Schwäbische Zeitung (Laupheim)
Polens Nationalkonservative beliebt wie nie
Zur Hälfte ihrer Amtszeit stehen Polens Regierende auf Kriegsfuß mit der EU-Kommission. Zehntausende Polen demonstrierten gegen ihre umstrittene Justizreform. Trotzdem ist die Partei Recht und Gerechtigkeit (PiS) von Chef Jaroslaw Kaczynski beliebt wie nie. Bei Wahlen würde sie haushoch siegen: Zwei Jahre nach Regierungsanritt hat die PiS Rekordumfragewerte von 47 Prozent, wie das Meinungsforschungsinstitut CBOS angibt.

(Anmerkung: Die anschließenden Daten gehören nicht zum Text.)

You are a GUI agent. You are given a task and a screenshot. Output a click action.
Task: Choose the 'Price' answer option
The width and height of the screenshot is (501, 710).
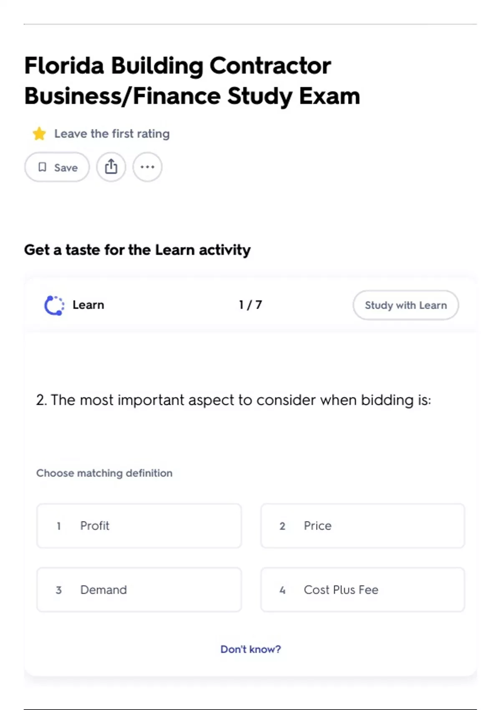[362, 526]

Keine andere Regierung in Polen sei zur Halbzeit so gut bewertet worden, sagt der Politikexperte und Professor an der Warschauer KardinalStefan-Wyszynski-Universität Norbert Maliszewski. „Die PiS setzt ihre Wahlversprechen um und hört auf die Bedürfnisse der Polen“, erklärt er. Punkten würden die Nationalkonservativen mit der Sozialpolitik. Die Partei, die sich als Fürsprecher „kleiner Leute“sieht, führte ein Kindergeld von 500 Zloty (etwa 120 Euro) ein, für kinderreiche Familien stellt es oft ein zusätzliches Einkommen dar.
Auch Senioren hat die PiS bedacht: Statt mit 67 können Frauen nun mit 60 und Männer mit 65 Jahren in Rente gehen. Seit Inkrafttreten der PiS-Reform im Oktober wurden laut Sozialversicherungsanstalt ZUS rund 100 000 Anträge bewilligt. Neben dem Sozialprogramm begünstigt die schwächelnde Opposition den Erfolgskurs der PiS. Die gegnerischen Parteien fallen zwar durch ihre scharfe Kritik an den Nationalkonservativen auf, weniger aber durch ein eigenes Parteiprogramm. Deswegen seien sie für viele Bürger keine Alternative, sagt Maliszewski. „Die Polen wählen nicht symbolisch, sondern mit dem Portemonnaie.“Beeindruckend wirke auch die Stärke der PiS. Sie regiert mit absoluter Mehrheit und kann fast alle Gesetzesvorhaben umsetzen.
Saftiger Imageschaden
Eine Macht, die die Nationalkonservativen auch auf EU-Ebene demonstrieren wollten. Allerdings scheiterten sie bei dem Versuch, die Wiederwahl des polnischen EU-Ratspräsidenten und ihres politischen Gegners Donald Tusk zu verhindern. Die Niederlage gegen alle anderen EU-Partner fuhr der PiS einen saftigen Imageschaden ein. Trotzdem gibt sie nicht nach: Ein Rechtsstaatlichkeitsverfahren treibt die PiS in Richtung Eskalation. Vorwürfe der EU-Kommission, Polens Regierende hätten sich Medien und Justiz untergeordnet, stoßen in Warschau seit eineinhalb Jahren auf taube Ohren. Größtes Konfliktpotenzial mit Brüssel hat laut Experten aber die Flüchtlingspolitik. Die PiS weigert sich strikt, Migranten aufzunehmen und handelte sich bereits ein Vertragsverletzungsverfahren ein, das zu hohen Geldstrafen führen kann. Die EU-Politik der PiS werde für innenpolitische Zwecke genutzt, erklärt Politologin Agnieszka Lada vom Warschauer Institut für Öffentliche Angelegenheiten ISP.
Umfragen zufolge lehnen die meisten Polen die Flüchtlingsaufnahme ab. PiS-Gegner meinen, sie seien in dieser Haltung von den Regierenden beeinflusst worden. Die Partei hatte im Wahlkampf vor einer „Überflutung“des katholisch geprägten Polens durch muslimische Migranten gewarnt. Nun überzeugt die PiS als Verteidiger polnischer Interessen die Bürger, wie Maliszewski meint.